Wilson proposes that a solution may not exist as a consequence of the examination of experience, but I disagree. That is to propose that there is the possibility of an insoluble ontological dilemma, that what experience might tell us, through its examination is something that may be beyond accommodation. The fundamental difficulty in arguing from reasoning is that reasoning itself is not evidentiary and may be contaminated by ontological presumption. As Guba & Lincoln observe, considering the now willingnessto consider axiological perspectives: “Arguably axiology has been “defined out of” scientific inquiry for no larger reason that it also concerns “religion”. (2005 p. 200) Wecan reasonably exclude that which we presume to be unreasonable on the basis of ‘reasoned’ assessment – and others, with equal reason can find our reasoning completely unreasonable.

But at the same time how one examines experience has to be considered. It can be examined within or outside of a prevailing dominant ontological frame. As we saw with the classical psychiatric interpretation of hearing voices, the presumption that it is not possible for voice sources to exist outside the brain, requires either a presumption of dysfunction, or, more generously, adaptive response. If we allow the possibility of a source outside the brain then the experience is open to potentially unexpected and disruptive interpretations. This might push the boundaries of ‘new paradigm’ research beyond the meaning intended by Guba & Lincoln, but well within their sense of “paradigmatic controversies”.

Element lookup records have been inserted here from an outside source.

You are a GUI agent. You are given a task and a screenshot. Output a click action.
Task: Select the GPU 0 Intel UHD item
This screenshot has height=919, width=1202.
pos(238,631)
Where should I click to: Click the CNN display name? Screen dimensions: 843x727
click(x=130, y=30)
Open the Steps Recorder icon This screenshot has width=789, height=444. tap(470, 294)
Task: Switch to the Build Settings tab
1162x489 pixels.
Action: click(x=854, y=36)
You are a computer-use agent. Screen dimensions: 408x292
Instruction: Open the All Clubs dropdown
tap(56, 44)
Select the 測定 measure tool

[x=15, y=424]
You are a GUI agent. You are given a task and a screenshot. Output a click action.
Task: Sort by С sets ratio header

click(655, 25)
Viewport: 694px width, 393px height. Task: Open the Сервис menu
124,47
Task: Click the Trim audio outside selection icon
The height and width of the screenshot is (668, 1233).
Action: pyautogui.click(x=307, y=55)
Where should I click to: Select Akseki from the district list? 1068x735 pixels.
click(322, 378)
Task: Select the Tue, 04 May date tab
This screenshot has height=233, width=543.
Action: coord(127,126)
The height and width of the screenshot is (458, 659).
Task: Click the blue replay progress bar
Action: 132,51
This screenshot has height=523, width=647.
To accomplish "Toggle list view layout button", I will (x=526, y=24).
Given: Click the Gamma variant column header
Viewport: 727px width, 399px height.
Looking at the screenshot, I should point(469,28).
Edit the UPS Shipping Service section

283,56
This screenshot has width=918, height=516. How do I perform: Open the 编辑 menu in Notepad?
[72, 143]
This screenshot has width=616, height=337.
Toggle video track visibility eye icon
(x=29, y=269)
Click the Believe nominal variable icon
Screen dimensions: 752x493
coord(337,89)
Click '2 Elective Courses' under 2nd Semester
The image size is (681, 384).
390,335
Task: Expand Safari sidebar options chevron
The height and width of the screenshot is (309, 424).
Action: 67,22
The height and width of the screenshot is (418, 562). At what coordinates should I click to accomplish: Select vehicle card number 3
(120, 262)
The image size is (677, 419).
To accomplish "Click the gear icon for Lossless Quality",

It is one of those paradoxes of life that Wilson’s remarkable ‘The Outsider’ had eluded me until October 2007, 51 years after it had been written and 37 years after I needed to read it. Wilson’s ‘outsider’ sees the world, and experiences it differently, and hence develops another view of what is real and meaningful. If we are to embrace the individual experience as a valid contributor the collective construction of what is real, then we have to consider to what degree an ‘outsider’ view might also be an ‘insider’ one. If we are to accommodate unique individual experience at the point of crisis or epiphany, as Guba & Lincoln suggest, as a means of opening up the depth and complexity of human experience, we have to be prepared to enter a realm of inquiry that “may give rise to more dynamic, problematic, open-ended and complex forms of writing and representation”. (2005 p. 210)

That realm of inquiry includes asking whether the structures that underpin our collective sense of ‘reality’ permit the proposition that there may be domains beyond those presently embraced and validated.